First Dr Vallbona informally tested magnets on a few patients. One was a priest with post-polio syndrome who celebrated mass with difficulty due to marked back pain that prevented him from raising his left hand. After applying a magnet for a few minutes the pain was gone. Dr Vallbona recalled, “The priest said this was a miracle.”

Then a human experimentation committee allowed Dr Vallbona to test 50 volunteers with magnets that at 300 to 500 gauss were slightly stronger than refrigerator magnets. They were made in different sizes so they could fit over the anatomic area identified as setting off their pain.

It was difficult to design a system to prevent participants from learning whether they were being treated with a magnet or a sham. So Dr Vallbona asked Magnaflex Inc, a magnet manufacturer in Texas, to prepare active magnets and inactive devices that could not be told apart. The devices were labelled in code.

As a further precaution, a staff member observed the patients throughout the 45-minute period of therapy to make sure they would not try to find out — by testing with a paper clip, say — what treatment they were receiving.

After the investigators identified the source of pain and then pressed on it, the 39 women and two men in the study graded the pain on a scale of 0 (none) to 10 (worst). Then after the experimental treatment, the participants rated their pain in a standard questionnaire. The volunteer! were tested only once.

The 29 who received an active magnet reported a reduction in pain to 4.4 from 9.6, compared with a smaller decline l<> 8.4 from 9.5 among the 21 treated with a sham magnet.

The Baylor scientists emphasised that their study applied only to pain from the post-polio condition. Nevertheless, their report in an issue of the Archives of Physical and Rehabilitation Medicine, a leading specialty journal, has shocked many doctors who have scoffed at claims for magnets’ medical benefits.

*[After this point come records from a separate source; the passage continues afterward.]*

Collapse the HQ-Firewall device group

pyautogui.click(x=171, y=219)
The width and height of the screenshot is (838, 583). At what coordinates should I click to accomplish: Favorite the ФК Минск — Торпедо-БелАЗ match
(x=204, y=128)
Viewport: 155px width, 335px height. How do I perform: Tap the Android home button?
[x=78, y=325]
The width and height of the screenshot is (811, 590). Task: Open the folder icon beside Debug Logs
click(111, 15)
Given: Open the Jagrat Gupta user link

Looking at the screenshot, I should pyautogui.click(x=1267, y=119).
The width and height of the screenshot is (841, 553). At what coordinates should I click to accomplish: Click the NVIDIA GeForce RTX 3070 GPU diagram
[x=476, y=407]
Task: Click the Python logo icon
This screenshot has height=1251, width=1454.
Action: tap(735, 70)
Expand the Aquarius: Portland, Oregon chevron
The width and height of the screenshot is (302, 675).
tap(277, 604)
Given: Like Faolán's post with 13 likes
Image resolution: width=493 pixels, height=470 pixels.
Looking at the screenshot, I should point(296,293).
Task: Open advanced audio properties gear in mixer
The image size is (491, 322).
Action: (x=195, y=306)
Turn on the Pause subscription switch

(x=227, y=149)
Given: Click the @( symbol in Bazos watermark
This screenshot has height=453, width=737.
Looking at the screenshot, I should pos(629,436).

Dr Vallbona’s findings have led him to try to carry out a larger study in several medical centres, and they are expected to lead other investigators to conduct their own studies.

Dr Lauro S. Halstead of the National Rehabilitation Hospital in Washington, a pioneer in studying the post-polio syndrome, was among experts who said that further studies were needed to answer questions like: Will various strength magnets produce different degrees of benefit? How long does the pain relief last? Will the effect wear off after multiple applications? For what other conditions might magnets work?

At the University of Virginia, Ann Gill Taylor’s team recruited 105 volunteers with fibromyalgia, a painful muscle condition of unknown cause, to test magnetic sleep pads.

Like the Baylor study, the volunteers and doctors were not told whether the subject would be sleeping on an active or sham magnet. Participants were told that if they tried to determine whether their treatment was with a magnet or a sham one, it could ruin the findings of the study.

Dr Taylor said she also planned to conduct studies of possible uses of magnets in relieving phantom limb and stump pain among amputees.

Despite a series of experiments with magnets, Dr Vallbona confessed that he still did not know why magnets worked for many post-polio patients but not for others, or why some said they felt improvement in areas of the body far distant from where the magnet was applied.

The medical benefits of magnets have been proclaimed for centuries. So why has it taken so long to do studies to begin to answer the questions? The reasons involve economic, political, professional and human factors.

Many doctors criticise the lucrative magnet industry for not investing in studies the way drug companies often do. “They don’t do simple research,” Dr Jarvis said. “It is hard to imagine an easier study to conduct than a magnet one for pain.” Yet doctors share the responsibility to do such research and only rarely have they reported undertaking the scientifically controlled studies needed to settle major disputes about reported therapies.